What the task asks: Within the data below, copy each line where the string "agent" is found.

(Stored data entries)
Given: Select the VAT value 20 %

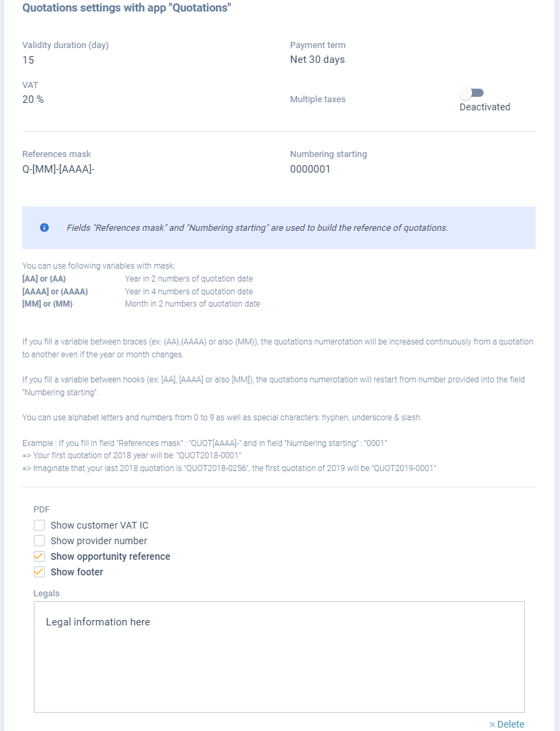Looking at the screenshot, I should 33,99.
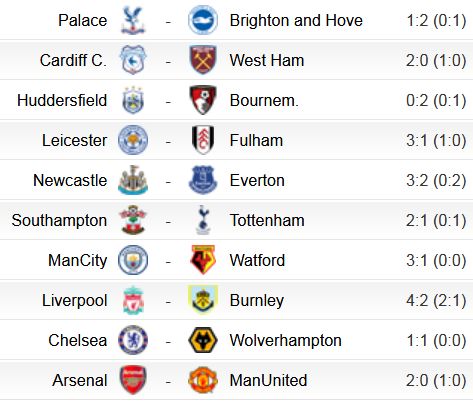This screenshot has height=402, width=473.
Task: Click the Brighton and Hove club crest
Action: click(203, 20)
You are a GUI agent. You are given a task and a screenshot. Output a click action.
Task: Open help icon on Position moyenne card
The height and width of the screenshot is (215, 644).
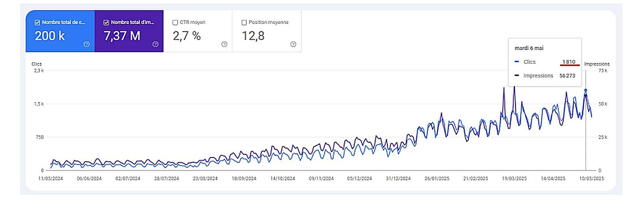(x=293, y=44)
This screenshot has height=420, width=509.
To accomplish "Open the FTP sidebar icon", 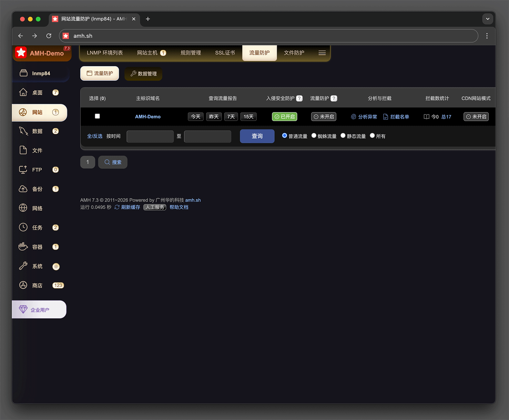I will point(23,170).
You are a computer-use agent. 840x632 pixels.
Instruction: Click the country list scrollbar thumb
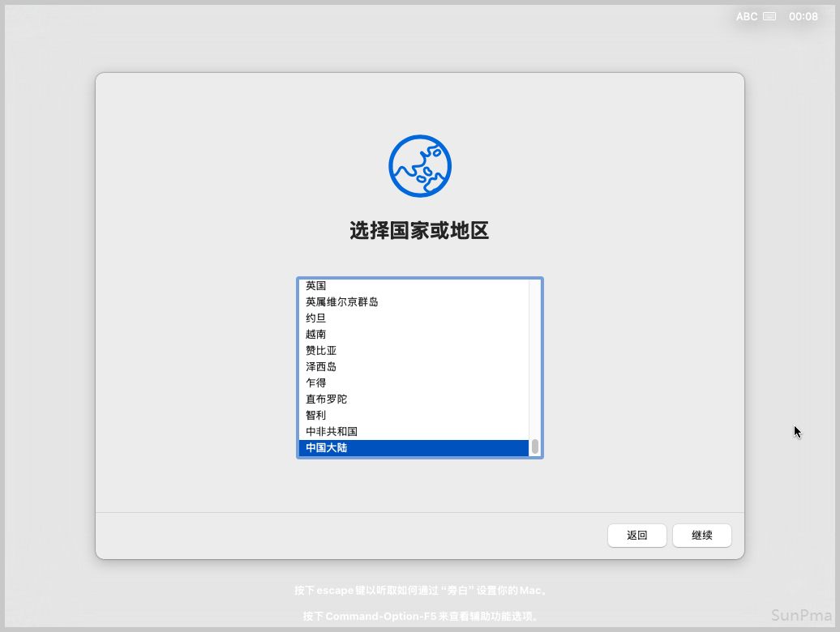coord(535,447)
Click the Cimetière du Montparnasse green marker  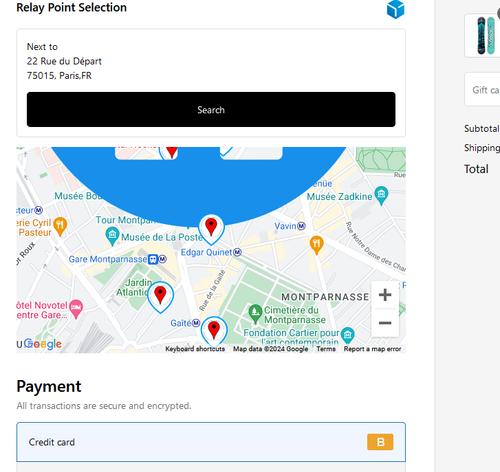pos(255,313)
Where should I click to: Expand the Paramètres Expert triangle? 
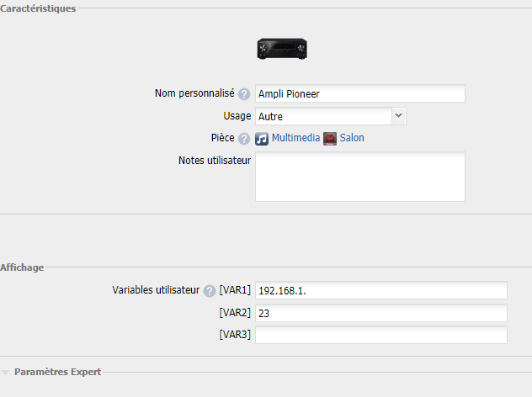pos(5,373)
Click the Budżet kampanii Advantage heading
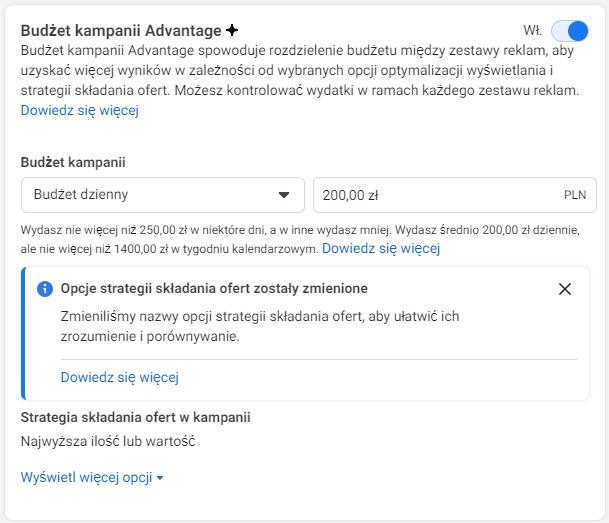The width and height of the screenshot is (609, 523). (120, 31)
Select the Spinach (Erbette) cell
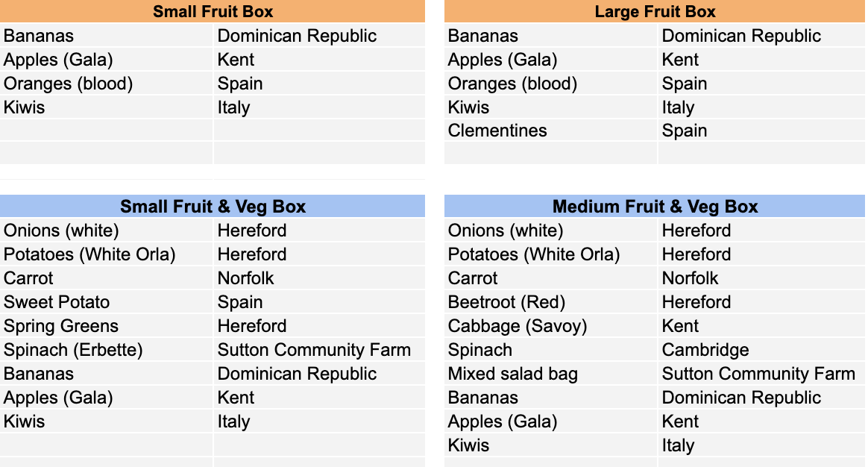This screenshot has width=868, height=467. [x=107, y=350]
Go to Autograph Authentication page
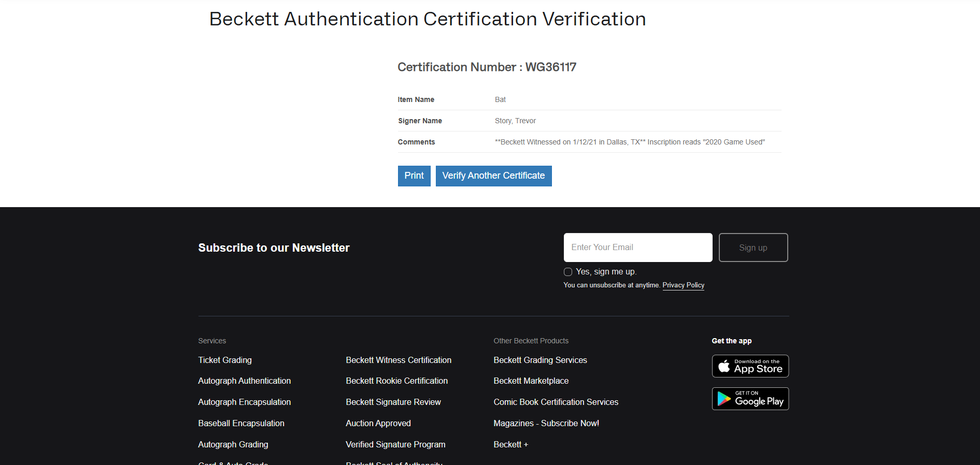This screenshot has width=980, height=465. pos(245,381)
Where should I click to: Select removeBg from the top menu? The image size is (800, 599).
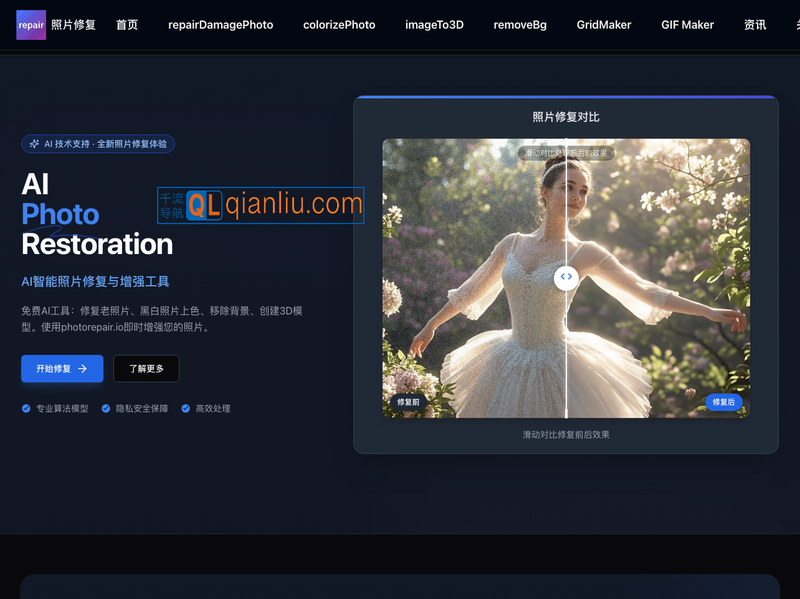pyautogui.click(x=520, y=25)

* * *

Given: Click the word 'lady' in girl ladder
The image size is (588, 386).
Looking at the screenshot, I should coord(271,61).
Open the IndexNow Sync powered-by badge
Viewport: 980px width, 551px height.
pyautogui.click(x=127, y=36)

Result below:
You are a GUI agent. You are given a task and a screenshot. Output a click action.
You are a computer-use agent. 840x632 pixels.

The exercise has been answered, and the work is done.